Rewrite the lines as a numbered list without blank lines, starting with the line that contains "The width and height of the screenshot is (684, 584)." and going on through the end of the items. Leave the pictures out of your answer.

(Collection entries)
------------------------------------

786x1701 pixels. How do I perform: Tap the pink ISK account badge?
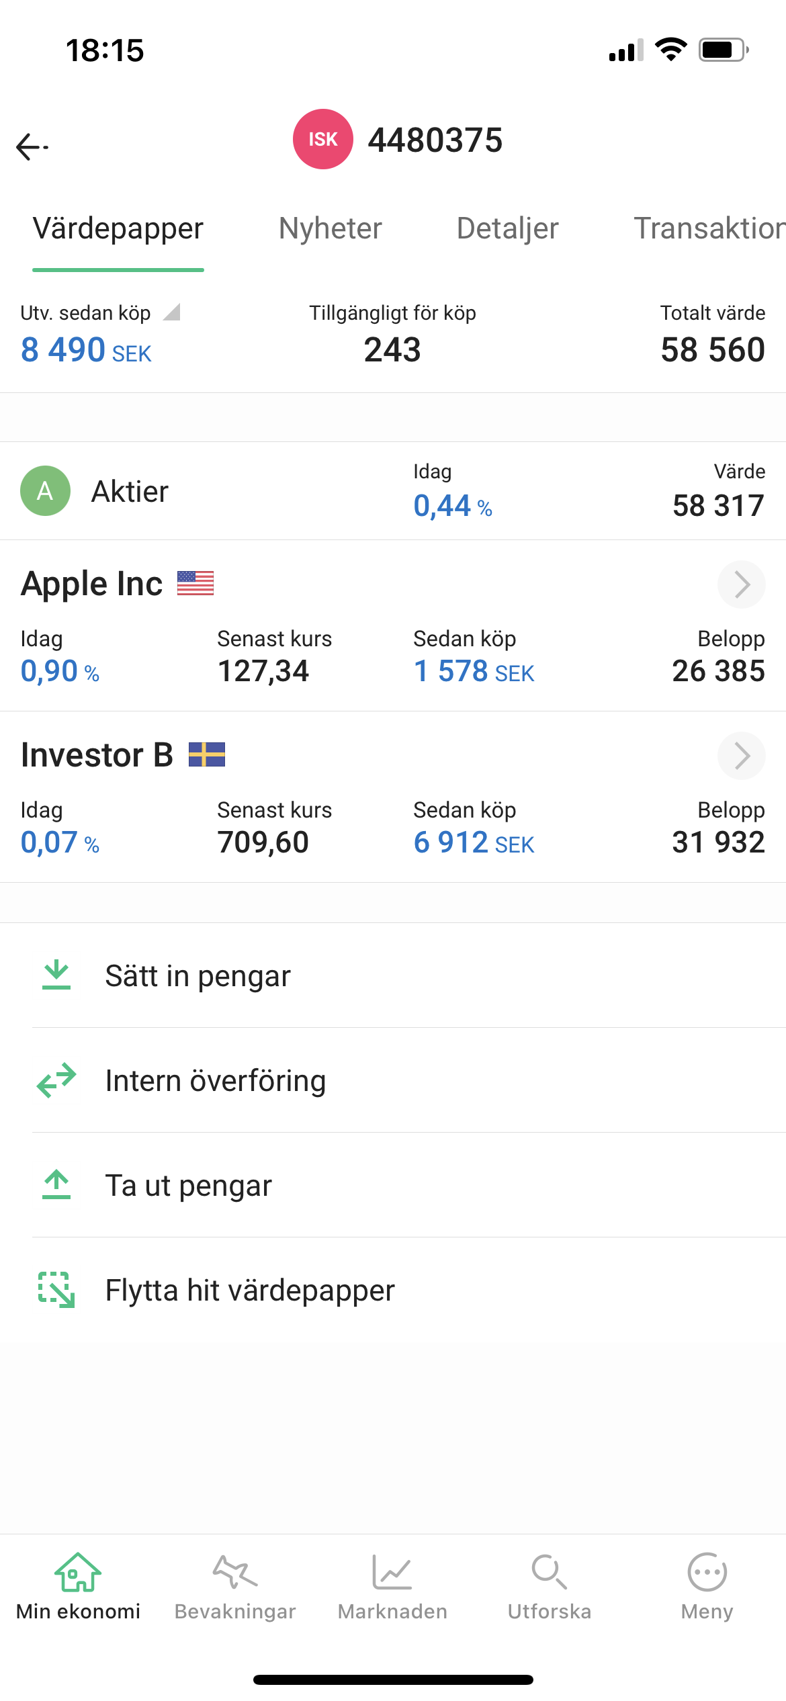click(x=323, y=139)
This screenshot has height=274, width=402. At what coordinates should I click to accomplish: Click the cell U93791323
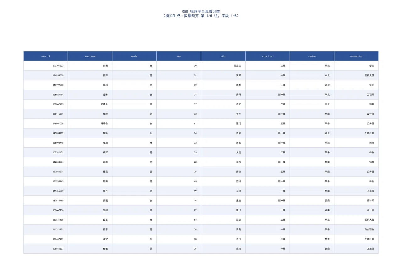coord(46,66)
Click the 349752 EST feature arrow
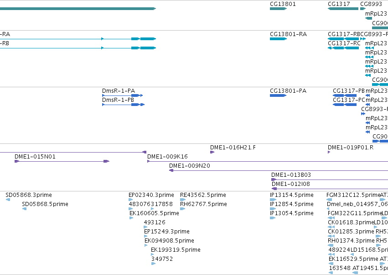The width and height of the screenshot is (388, 275). [x=153, y=264]
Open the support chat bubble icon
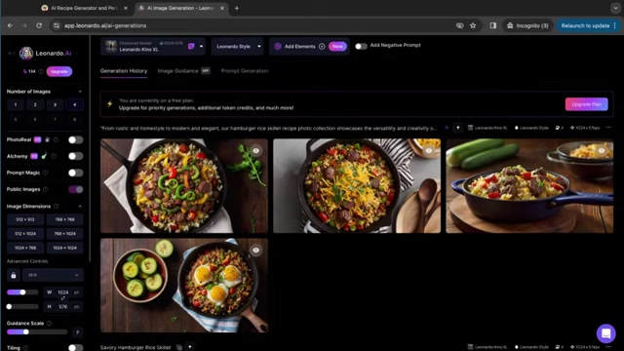 pyautogui.click(x=605, y=333)
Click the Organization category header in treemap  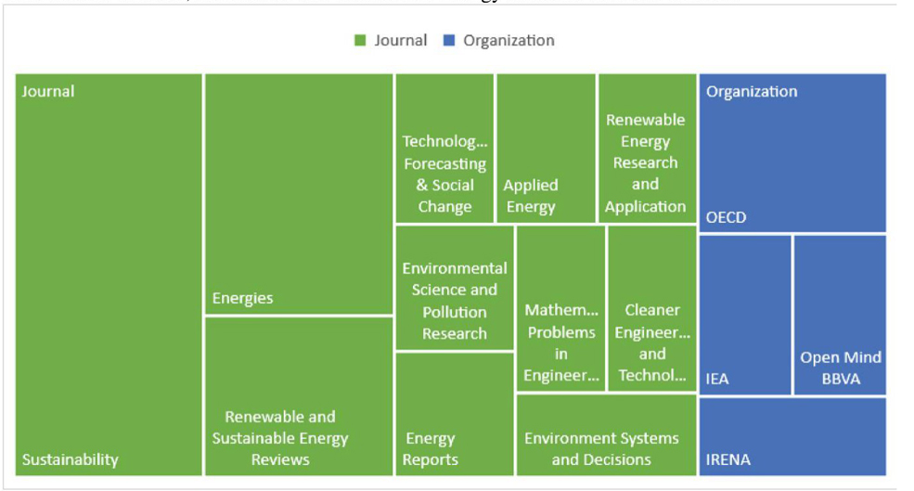(x=752, y=91)
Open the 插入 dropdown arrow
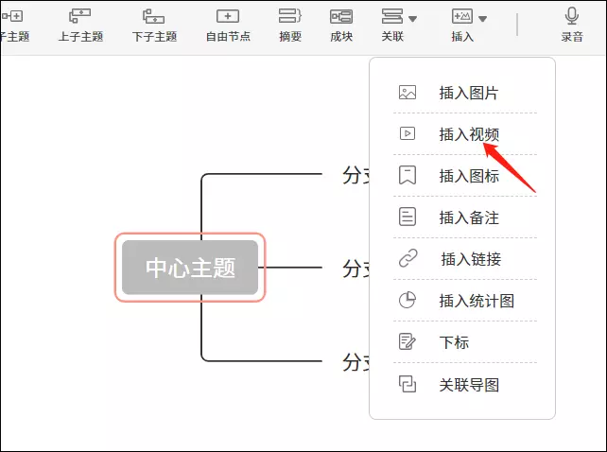Image resolution: width=607 pixels, height=452 pixels. tap(482, 18)
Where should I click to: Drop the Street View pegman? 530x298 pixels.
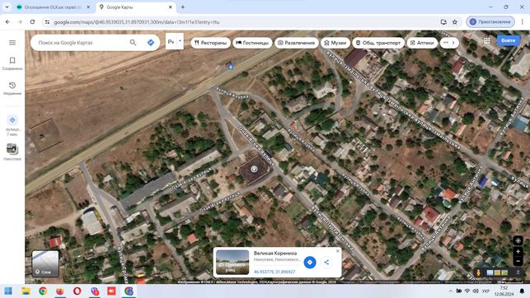click(478, 272)
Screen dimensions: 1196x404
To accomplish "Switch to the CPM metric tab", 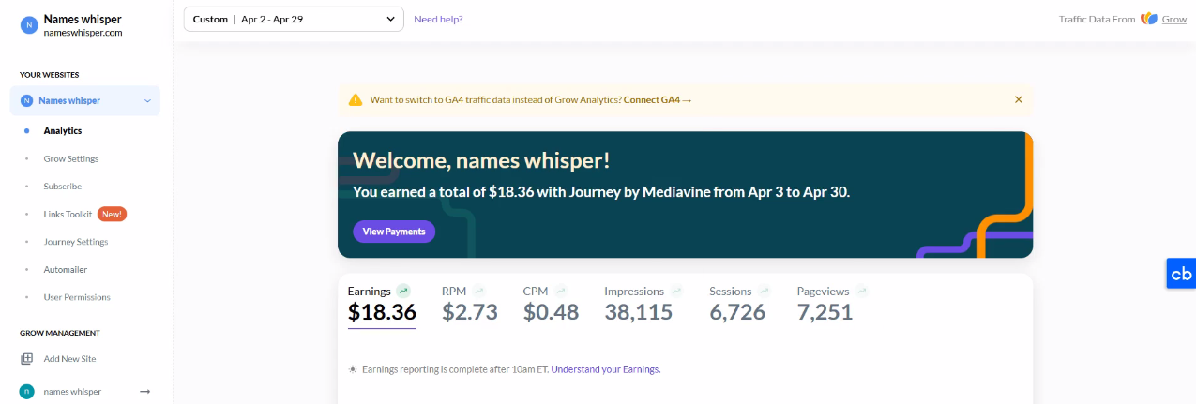I will click(551, 304).
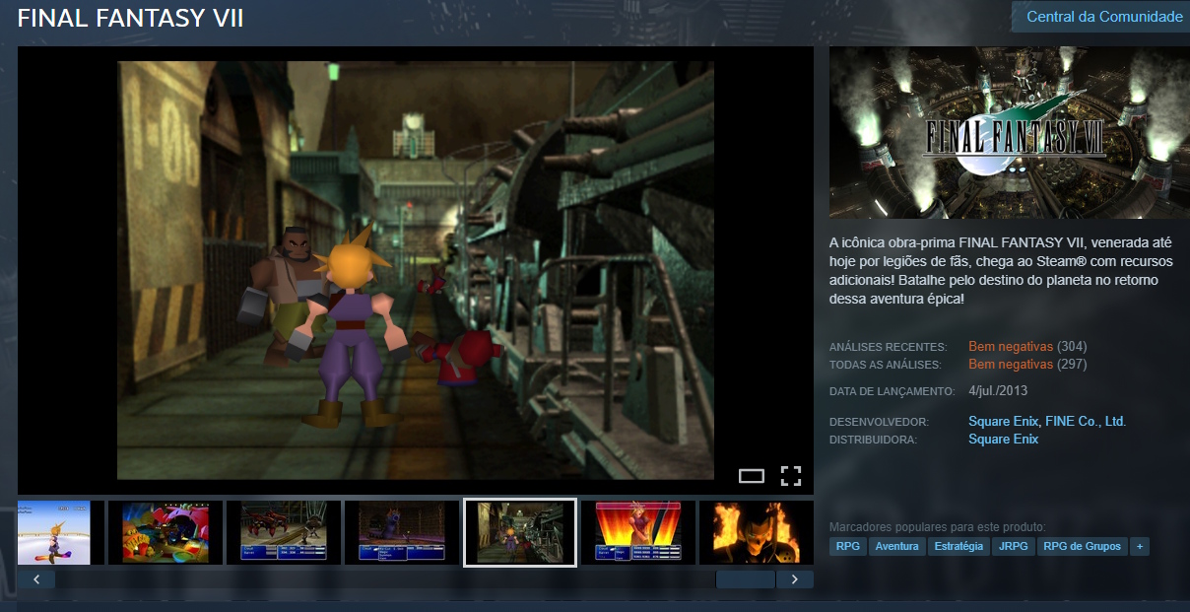Open the Square Enix developer page
The image size is (1190, 612).
tap(1003, 421)
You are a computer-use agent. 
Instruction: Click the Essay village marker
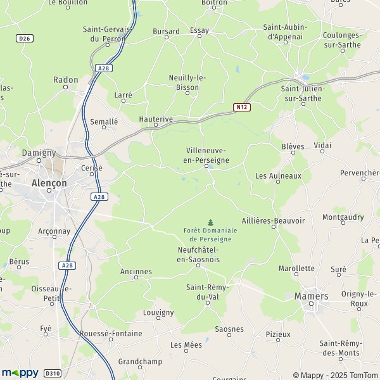click(200, 36)
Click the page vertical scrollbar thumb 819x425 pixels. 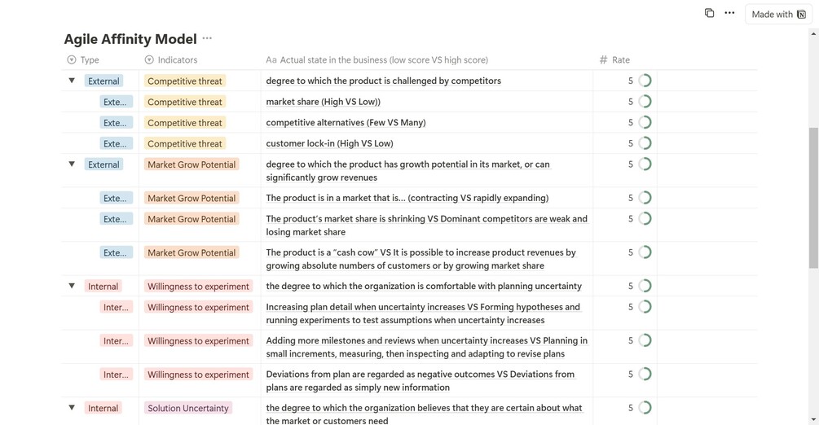(813, 195)
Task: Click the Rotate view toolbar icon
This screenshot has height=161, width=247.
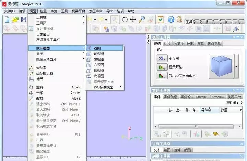Action: [125, 20]
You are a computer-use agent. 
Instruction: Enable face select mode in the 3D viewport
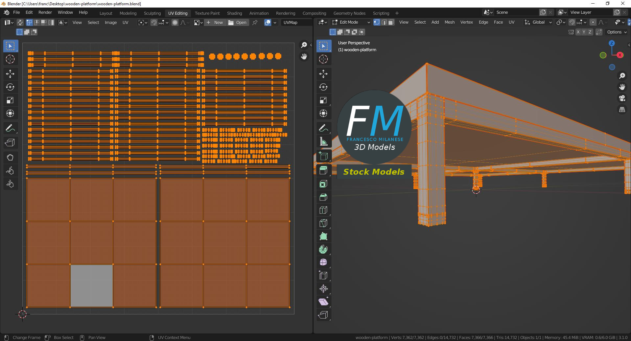[x=391, y=22]
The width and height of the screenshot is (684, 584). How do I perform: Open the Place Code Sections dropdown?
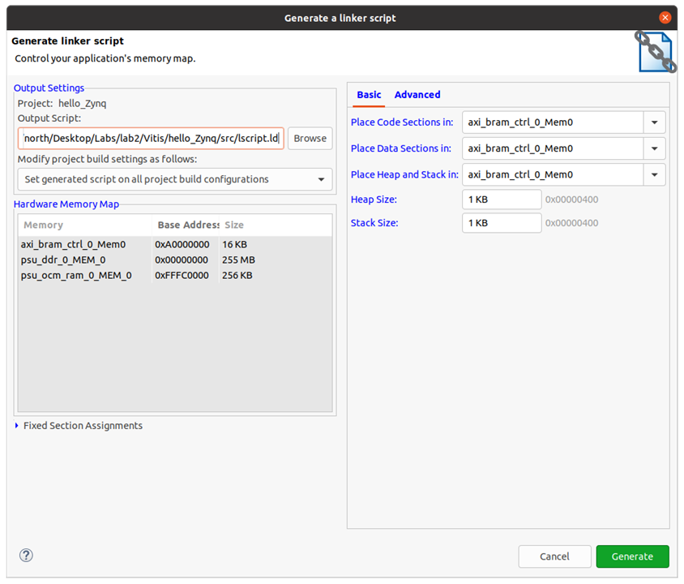653,122
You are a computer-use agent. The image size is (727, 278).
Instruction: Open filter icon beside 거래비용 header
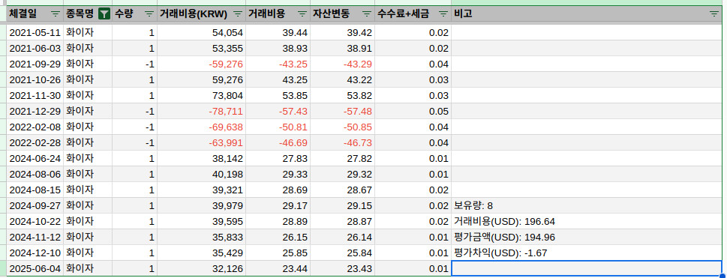(x=302, y=14)
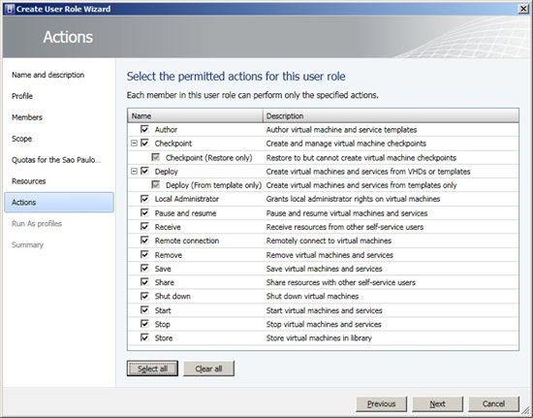
Task: Collapse the Checkpoint tree node
Action: click(134, 144)
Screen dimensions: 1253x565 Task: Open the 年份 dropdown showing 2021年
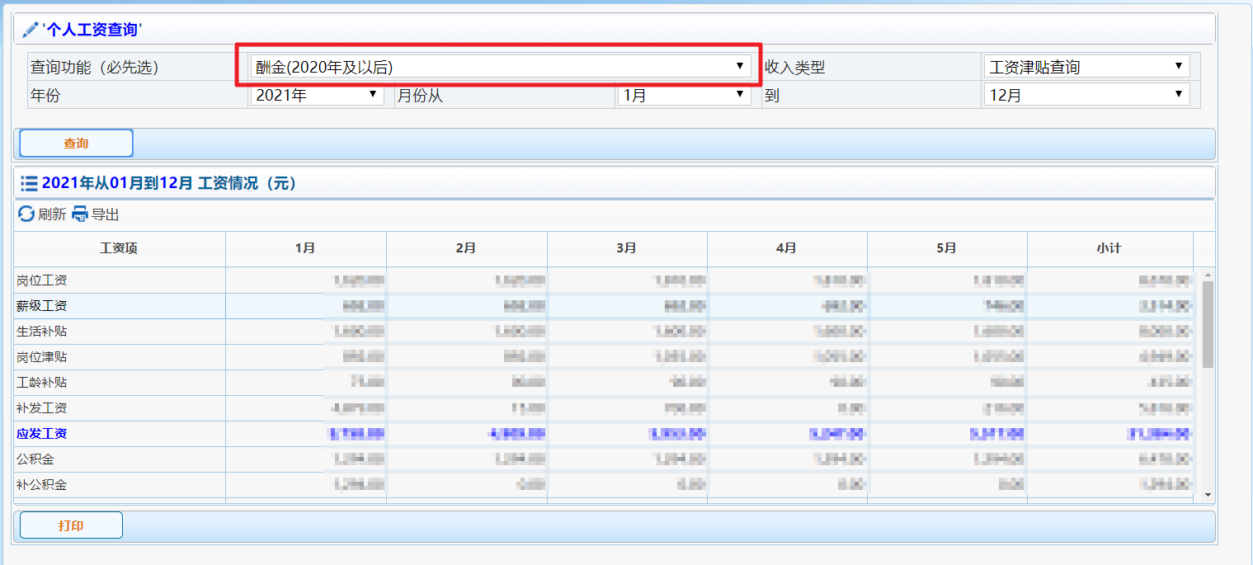[317, 95]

------------------------------------

*Task result*:
1. The width and height of the screenshot is (684, 584). How do I perform: Open the Place Code Sections dropdown?
2. 653,122
3. You are a computer-use agent. The image size is (727, 278).
4. Instruction: Open filter icon beside 거래비용 header
5. (x=302, y=14)
6. Task: Collapse the Checkpoint tree node
7. Action: click(134, 144)
8. Screen dimensions: 1253x565 Task: Open the 年份 dropdown showing 2021年
9. [317, 95]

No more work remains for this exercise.